Это — из Валентина Катаева, из «Травы забвенья».
Ну вот, обрадуется читатель, наконец-то автор раскололся, признался в том, кому столь бессовестно подражает, по чьему рецепту лепит свою прозу, — мог бы и раньше помянуть Катаева!
Да, действительно, в самую точку: отрывки, воспоминания, куски, мысли, сюжеты, очерки, заметки, цитаты…
И опять же, как улика, совпадение координат: Одесса, а там, глядишь, всё двинется знакомым катаевским маршрутом — Киев, Харьков, Москва.
Так оно и будет.
Но я вспомнил о Катаеве совсем по другой причине.
В начале семидесятых старшие товарищи поручили мне сговорить Валентина Петровича Катаева войти в руководство Московской писательской организации, одним из секретарей которой был я.
Мы созвонились, условились встретиться в Центральном Доме литераторов — там, наверху, за сценой зрительного зала, где в старинных кафкианских коридорах обитала эта канцелярия.
Понимая щепетильность возложенного на меня поручения, я всё же не очень робел, надеясь на то, что классик простит мне эту дерзость.
Я знал, я чувствовал, что он почему-то ко мне благоволит: обычно столь язвительный и резкий, притом со всеми без исключения, даже с очень близкими людьми, — он был подчеркнуто добр в беседах со мною, разговаривал задушевно и мягко, смотрел отечески, ведь я был ровно на тридцать лет младше него.
Неужели он просто улавливал в моих глазах всю безмерность читательского обожания?

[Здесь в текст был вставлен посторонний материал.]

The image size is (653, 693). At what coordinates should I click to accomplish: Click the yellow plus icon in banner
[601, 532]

Разлученный в младенчестве с родным городом, увезенный жить в другие города и веси, увезя из Одессы лишь смутные и разрозненные блики памяти, я заново открыл для себя этот город по книге Валентина Катаева «Белеет парус одинокий», которую прочел в детстве.

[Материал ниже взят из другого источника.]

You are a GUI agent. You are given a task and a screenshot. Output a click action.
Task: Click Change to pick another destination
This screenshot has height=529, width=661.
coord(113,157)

Вместе с юным героем этого романа Петей Бачеем и его уличным приятелем, сорванцом Гавриком, я обживал Ланжерон и Фонтаны, Дерибасовскую и Гимназическую, Куликово поле и Ближние Мельницы, Молдаванку и Пересыпь.
Я будто своими глазами видел броненосец «Потемкин», сдавшийся на милость, необитаемый, который тащат на буксире, как на аркане, из Констанцы в Севастополь.
Путешествовал на дилижансе, навьюченном корзинами с синими баклажанами, до пристани в Аккермане.
Я слышал своими ушами, как яростно торгуется на привозе с рыбаками мадам Стороженко: «Где бычки? Я не вижу. Может быть, вот это, что я держу в руках? Так это не бычки, а воши…»
И еще я слышал, как мечется в горячечном бреду матрос с «Потемкина» Родион Жуков: «Башенное, огонь!..»
И еще я видел белый мазок, запятую, брошенную на сине-зеленый фон кистью сидящего под зонтиком мариниста: лермонтовский парус над бедной рыбацкой шаландой…
Десятилетним мальчиком я вбирал в себя эти образы со страниц катаевской книги, они запечатлевались на всю жизнь в расширенных от восторга зрачках.
И сейчас он, который всё это написал, не без торжества считывал эти образы в моих глазах и едва сдерживал кривоватую тщеславную усмешку.
Но к делу.
Я изложил ему общую просьбу войти в секретариат, подкрепив это собственным доверительным аргументом: Валентин Петрович, хватит держать на командный постах в Союзе писателей всякую шваль, которая именно таким способом — должностной властью — компенсирует свою бездарность… Валентин Петрович, если кто-то в писательском союзе и должен занимать начальственные посты, то пусть за этим будет авторитет таланта, репутация мастера!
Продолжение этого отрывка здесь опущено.